▸ **Extrait source**
______

Par décision du 25 juillet 2008, le ministre des Affaires étrangères et de l'Immigration, se basant sur les dispositions des articles 9, paragraphe 2 et 18, paragraphes 1 et 7 du règlement (CE) n° 343/2003 du Conseil du 18 février 2003 établissant les critères et mécanismes de détermination de l'Etat membre responsable de l'examen d'une demande d'asile présentée dans l'un des Etats membres par un ressortissant d'un pays tiers, ci-après désigné par « le règlement n° 343/2003 », se déclara incompétent pour connaître de la demande d'asile, en soulignant que ce serait le Royaume de Belgique qui serait responsable du traitement de leur demande d'asile. Cette compétence serait basée sur le fait que les consorts … seraient titulaires de visas d'entrée délivrés par les autorités belges.

Par requête déposée le 19 août 2008, inscrite sous le numéro 24756 du rôle, les consorts … ont introduit un recours tendant à l'annulation de la décision d'incompétence du ministre des Affaires étrangères et de l'Immigration du 25 juillet 2008.

Ils font exposer qu’ils craindraient pour leur vie en cas de transfert vers la Belgique, où ils seraient activement recherchés par des membres de leur ethnie.

Ils précisent à ce sujet qu’ils auraient été contraints de fuir le Nigéria en urgence, étant donné qu’ils y auraient été pourchassés sur ordre du Conseil des Anciens de leur ethnie qui se servirait d’un « miroir spirituel » et d’un « oracle » pour les retrouver où qu’ils se trouvent, et ce parce que Monsieur … refuserait de devenir roi de cette ethnie, son couronnement impliquant des rites cannibales auxquels il refuserait de se plier.

______

▸ **Extrait de données**
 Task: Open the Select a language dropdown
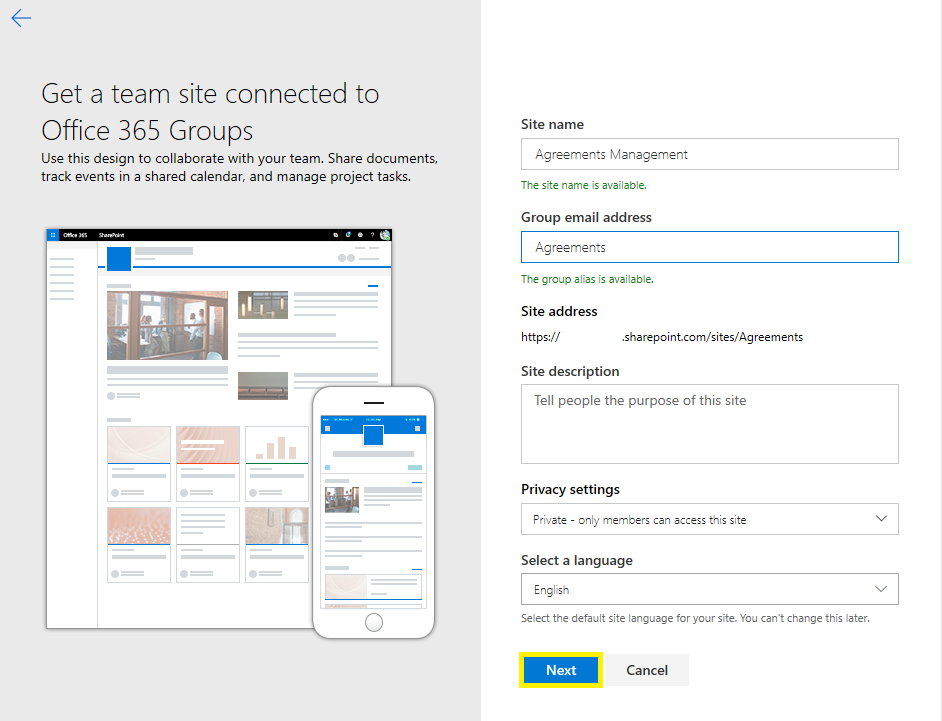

______

D'après l'extrait source, quel État le ministre désigne-t-il comme responsable du traitement de la demande d'asile ? Répondez en une phrase, s'il vous plaît.

▸ **Réponse rédigée**
Le ministre désigne le Royaume de Belgique comme responsable du traitement de la demande d'asile.